Prospect360 will take reasonable steps to identify unauthorised use of the Prospect360 data, such as including seed records in the Prospect360 data it supplied. Where unauthorised use is identified the LICENSEE is liable for three times the original order value, payable immediately. The LICENSEE must ensure that the unauthorised usage is stopped without delay. Prospect360 reserves the right to seek legal action if it deems the breach serious or re-use/resell of Prospect360 data is established.

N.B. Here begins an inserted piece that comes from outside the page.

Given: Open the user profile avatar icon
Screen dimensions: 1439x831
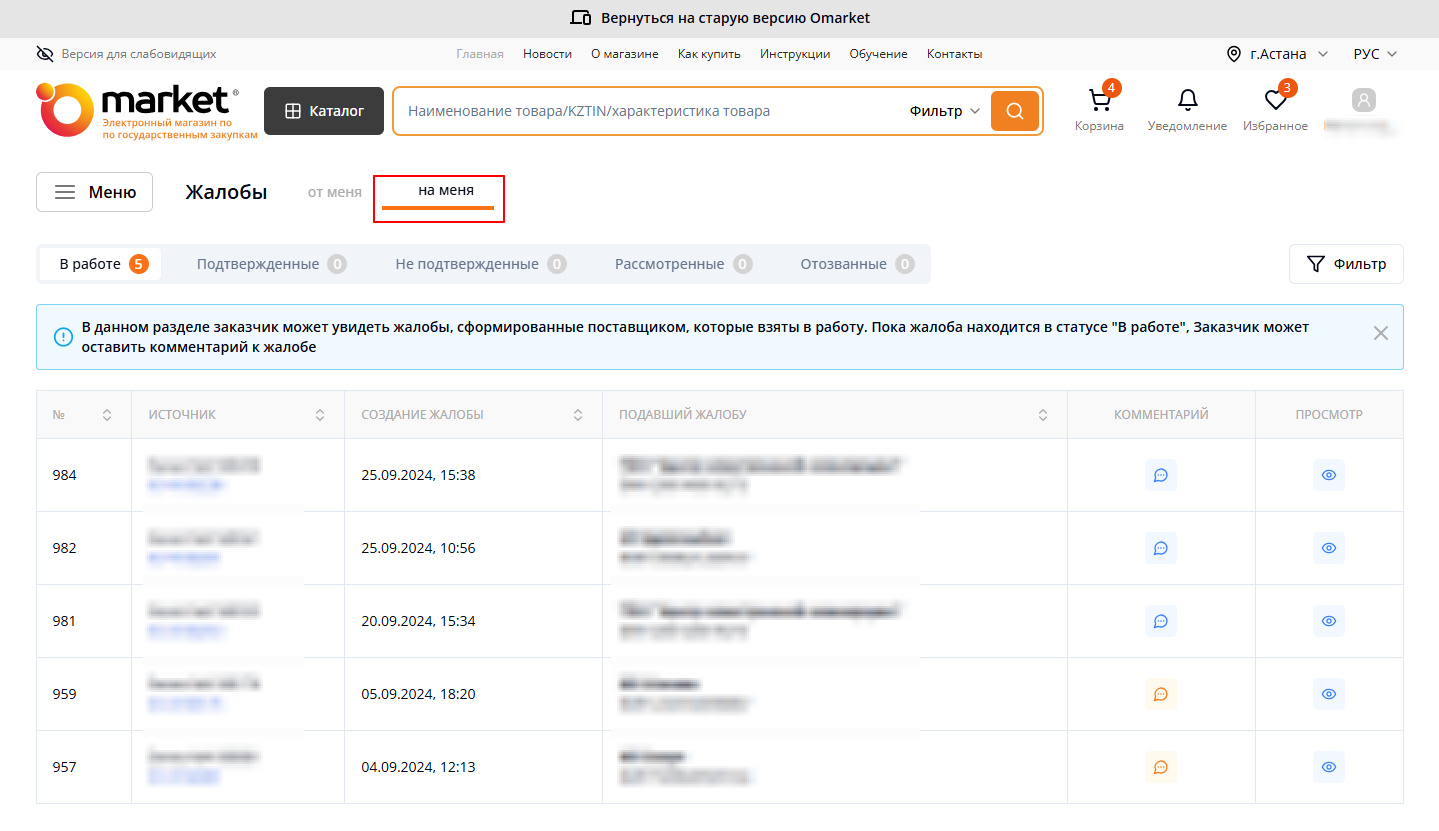Looking at the screenshot, I should [x=1363, y=100].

3.0 LIMITATION OF LIABILITY
Notwithstanding anything contained within this agreement except in respect of death or personal injury caused by Prospect360 negligence, Prospect360 will not be liable for any consequential, economic, or indirect loss of any profits, loss of revenue, loss of contracts or loss of anticipated savings arising in any way in connection with the supply or non-supply of the Prospect360 data. Any query or complaint relating to Prospect360 data quality must be made within 30 days of receipt of the data in writing. Prospect360 will investigate any complaint and will provide replacement one for one record of Prospect360 data or provide Prospect360 data record credit where it deems it appropriate.

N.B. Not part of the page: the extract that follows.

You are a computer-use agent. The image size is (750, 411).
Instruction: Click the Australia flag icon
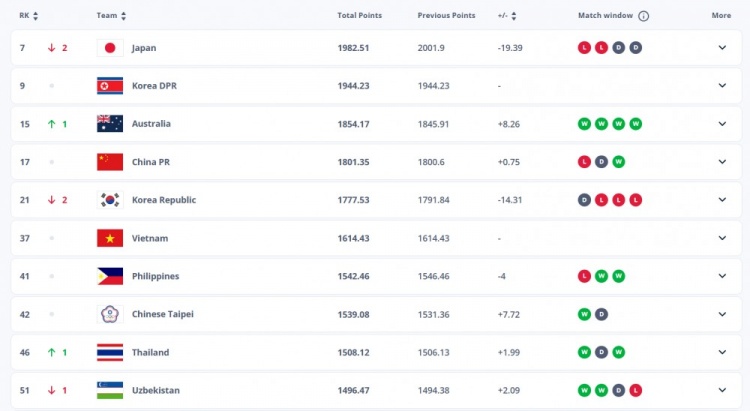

The LICENSEE is responsible for ensuring that its use and application of the Prospect360 data complies with the Data Protection Act 1998 and with the Direct Marketing Association’s Code of Practice. The legal basis for processing the Prospect360 data under the GDPR is Legitimate Interest. As such Prospect360 data is not provided with consent and is not “Opted In”. In order to comply with Legitimate Interest Prospect360 has conducted a Legitimate Interest Assessment and established that, in its opinion, it is satisfied that:
- Prospect360 has a legitimate interest to process the data
- Prospect360 has passed a necessity test for the pursuit of its commercial and business objectives
- Prospect360 has passed a balancing test between its rights as a data processor and the data subjects rights to privacy
The LICENSEE agrees to carry out its own Legitimate Interest Assessment prior to processing the Prospect360 data and will only process the Information where it is satisfied that all conditions to ensure GDPR compliance have been met. Prospect360 is not responsible for any claim as a result of inappropriate use of the Prospect360 data, including “spamming”. Prospect360 will ensure that the Prospect360 data supplied is screened against the Corporate Telephone Preference Service register at the point of delivery.

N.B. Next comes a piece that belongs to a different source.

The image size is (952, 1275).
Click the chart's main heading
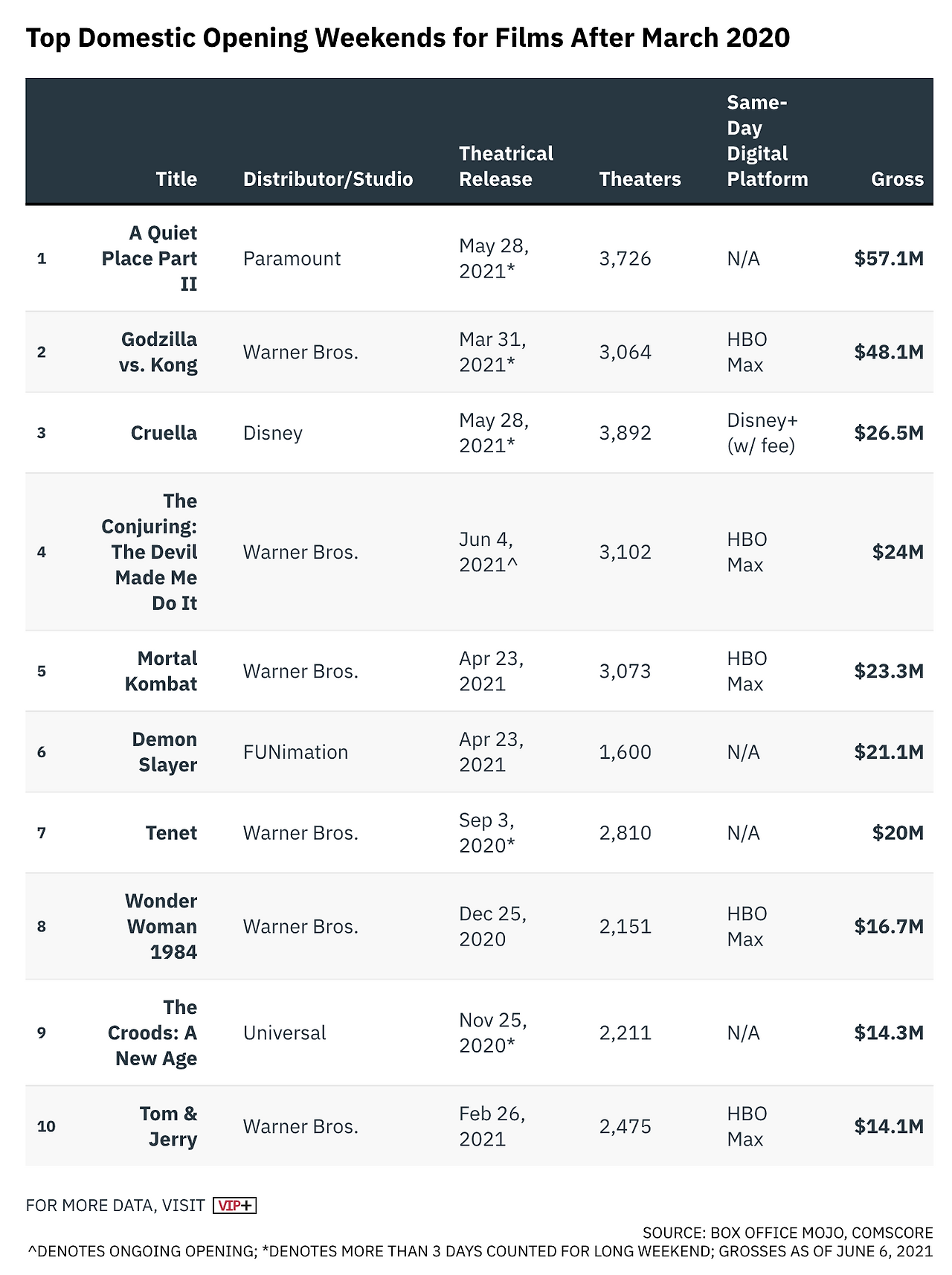(408, 38)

Orders cannot be cancelled after the Prospect360 data list has been provided to the LICENSEE, regardless of whether the list has been used by the LICENSEE.
6.0 ENTIRE AGREEMENT
This agreement supersedes any previous agreement between the parties. Changes to this agreement are only valid if they are made in writing and signed by both parties.
This agreement is subject to governance and interpretation under English law. The parties agree that the English courts shall have jurisdiction for the determination of any dispute that arises.
8.0 ERRORS AND OMISSIONS EXCEPTED (E&OE)
Whilst all care has been taken in the preparation of this quotation, unintentional errors or omissions can sometimes occur. Prospect360 reserves the right in such circumstances to withdraw the quotation, or submit a revision.